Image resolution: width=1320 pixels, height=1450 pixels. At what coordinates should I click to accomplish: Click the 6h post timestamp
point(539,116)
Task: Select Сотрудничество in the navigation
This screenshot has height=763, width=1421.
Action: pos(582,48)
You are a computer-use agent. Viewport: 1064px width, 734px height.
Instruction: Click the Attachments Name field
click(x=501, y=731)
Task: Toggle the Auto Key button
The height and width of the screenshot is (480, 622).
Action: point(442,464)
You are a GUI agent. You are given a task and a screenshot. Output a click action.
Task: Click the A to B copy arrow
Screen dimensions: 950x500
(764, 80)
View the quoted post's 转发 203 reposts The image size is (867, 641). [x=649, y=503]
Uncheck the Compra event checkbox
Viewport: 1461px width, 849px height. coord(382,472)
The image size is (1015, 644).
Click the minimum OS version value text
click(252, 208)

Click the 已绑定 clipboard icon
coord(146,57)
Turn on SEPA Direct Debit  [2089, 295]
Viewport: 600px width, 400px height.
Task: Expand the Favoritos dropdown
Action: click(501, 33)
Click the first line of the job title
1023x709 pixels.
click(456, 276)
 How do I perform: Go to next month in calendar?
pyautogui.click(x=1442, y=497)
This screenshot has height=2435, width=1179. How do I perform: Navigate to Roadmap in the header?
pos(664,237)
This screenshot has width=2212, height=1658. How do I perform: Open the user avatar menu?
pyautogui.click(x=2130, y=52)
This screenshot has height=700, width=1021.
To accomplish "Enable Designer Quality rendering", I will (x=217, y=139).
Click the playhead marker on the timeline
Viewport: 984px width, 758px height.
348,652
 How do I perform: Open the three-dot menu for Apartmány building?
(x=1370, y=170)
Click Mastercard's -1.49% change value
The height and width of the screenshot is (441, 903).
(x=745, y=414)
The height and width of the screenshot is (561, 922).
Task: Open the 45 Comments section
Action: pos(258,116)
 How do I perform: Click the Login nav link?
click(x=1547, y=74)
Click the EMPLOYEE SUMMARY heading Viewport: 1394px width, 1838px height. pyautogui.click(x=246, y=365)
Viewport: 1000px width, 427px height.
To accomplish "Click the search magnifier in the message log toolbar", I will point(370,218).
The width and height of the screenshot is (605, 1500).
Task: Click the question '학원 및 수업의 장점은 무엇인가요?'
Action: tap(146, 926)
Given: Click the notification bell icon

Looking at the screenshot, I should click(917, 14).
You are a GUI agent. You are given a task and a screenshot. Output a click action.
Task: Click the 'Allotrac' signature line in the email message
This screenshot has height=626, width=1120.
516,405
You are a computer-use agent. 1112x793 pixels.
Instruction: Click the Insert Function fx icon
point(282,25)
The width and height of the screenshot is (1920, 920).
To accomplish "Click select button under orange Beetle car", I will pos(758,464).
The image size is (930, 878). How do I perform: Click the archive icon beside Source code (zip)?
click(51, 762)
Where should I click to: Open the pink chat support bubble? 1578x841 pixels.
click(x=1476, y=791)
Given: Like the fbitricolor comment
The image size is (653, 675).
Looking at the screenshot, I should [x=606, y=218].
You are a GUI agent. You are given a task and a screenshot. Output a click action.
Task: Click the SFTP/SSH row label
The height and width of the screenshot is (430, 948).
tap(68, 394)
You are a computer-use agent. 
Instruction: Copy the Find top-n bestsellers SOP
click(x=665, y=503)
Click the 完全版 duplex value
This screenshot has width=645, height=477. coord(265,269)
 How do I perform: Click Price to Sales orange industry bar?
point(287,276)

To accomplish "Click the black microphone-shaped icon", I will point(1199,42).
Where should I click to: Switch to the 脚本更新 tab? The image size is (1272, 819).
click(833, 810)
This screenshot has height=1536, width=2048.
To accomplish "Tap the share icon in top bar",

__PROBLEM DETAILS__.
This exercise calls for every record to be restated word for word.

__WRITTEN SOLUTION__.
Image resolution: width=1320 pixels, height=1450 pixels. At what coordinates should I click to accomplish: Click the 6h post timestamp
point(539,116)
Task: Select Сотрудничество in the navigation
This screenshot has height=763, width=1421.
Action: pos(582,48)
You are a computer-use agent. Viewport: 1064px width, 734px height.
Instruction: Click the Attachments Name field
click(x=501, y=731)
Task: Toggle the Auto Key button
The height and width of the screenshot is (480, 622).
Action: point(442,464)
You are a GUI agent. You are given a task and a screenshot. Output a click action.
Task: Click the A to B copy arrow
Screen dimensions: 950x500
(764, 80)
View the quoted post's 转发 203 reposts The image size is (867, 641). [x=649, y=503]
Uncheck the Compra event checkbox
Viewport: 1461px width, 849px height. coord(382,472)
The image size is (1015, 644).
Click the minimum OS version value text
click(252, 208)

Click the 已绑定 clipboard icon
coord(146,57)
Turn on SEPA Direct Debit  [2089, 295]
Viewport: 600px width, 400px height.
Task: Expand the Favoritos dropdown
Action: click(501, 33)
Click the first line of the job title
1023x709 pixels.
click(456, 276)
 How do I perform: Go to next month in calendar?
pyautogui.click(x=1442, y=497)
This screenshot has height=2435, width=1179. How do I perform: Navigate to Roadmap in the header?
pos(664,237)
This screenshot has width=2212, height=1658. How do I perform: Open the user avatar menu?
pyautogui.click(x=2130, y=52)
This screenshot has height=700, width=1021.
To accomplish "Enable Designer Quality rendering", I will (x=217, y=139).
Click the playhead marker on the timeline
Viewport: 984px width, 758px height.
348,652
 How do I perform: Open the three-dot menu for Apartmány building?
(x=1370, y=170)
Click Mastercard's -1.49% change value
The height and width of the screenshot is (441, 903).
(x=745, y=414)
The height and width of the screenshot is (561, 922).
Task: Open the 45 Comments section
Action: pos(258,116)
 How do I perform: Click the Login nav link?
click(x=1547, y=74)
Click the EMPLOYEE SUMMARY heading Viewport: 1394px width, 1838px height. pyautogui.click(x=246, y=365)
Viewport: 1000px width, 427px height.
To accomplish "Click the search magnifier in the message log toolbar", I will point(370,218).
The width and height of the screenshot is (605, 1500).
Task: Click the question '학원 및 수업의 장점은 무엇인가요?'
Action: tap(146, 926)
Given: Click the notification bell icon

Looking at the screenshot, I should click(917, 14).
You are a GUI agent. You are given a task and a screenshot. Output a click action.
Task: Click the 'Allotrac' signature line in the email message
This screenshot has height=626, width=1120.
516,405
You are a computer-use agent. 1112x793 pixels.
Instruction: Click the Insert Function fx icon
point(282,25)
The width and height of the screenshot is (1920, 920).
To accomplish "Click select button under orange Beetle car", I will pos(758,464).
The image size is (930, 878). How do I perform: Click the archive icon beside Source code (zip)?
click(51, 762)
Where should I click to: Open the pink chat support bubble? 1578x841 pixels.
click(x=1476, y=791)
Given: Like the fbitricolor comment
The image size is (653, 675).
Looking at the screenshot, I should [x=606, y=218].
You are a GUI agent. You are given a task and a screenshot. Output a click action.
Task: Click the SFTP/SSH row label
The height and width of the screenshot is (430, 948).
tap(68, 394)
You are a computer-use agent. 
Instruction: Copy the Find top-n bestsellers SOP
click(x=665, y=503)
Click the 完全版 duplex value
This screenshot has width=645, height=477. coord(265,269)
 How do I perform: Click Price to Sales orange industry bar?
point(287,276)

To accomplish "Click the black microphone-shaped icon", I will point(1199,42).
Where should I click to: Switch to the 脚本更新 tab? The image size is (1272, 819).
click(833, 810)
This screenshot has height=1536, width=2048.
To accomplish "Tap the share icon in top bar",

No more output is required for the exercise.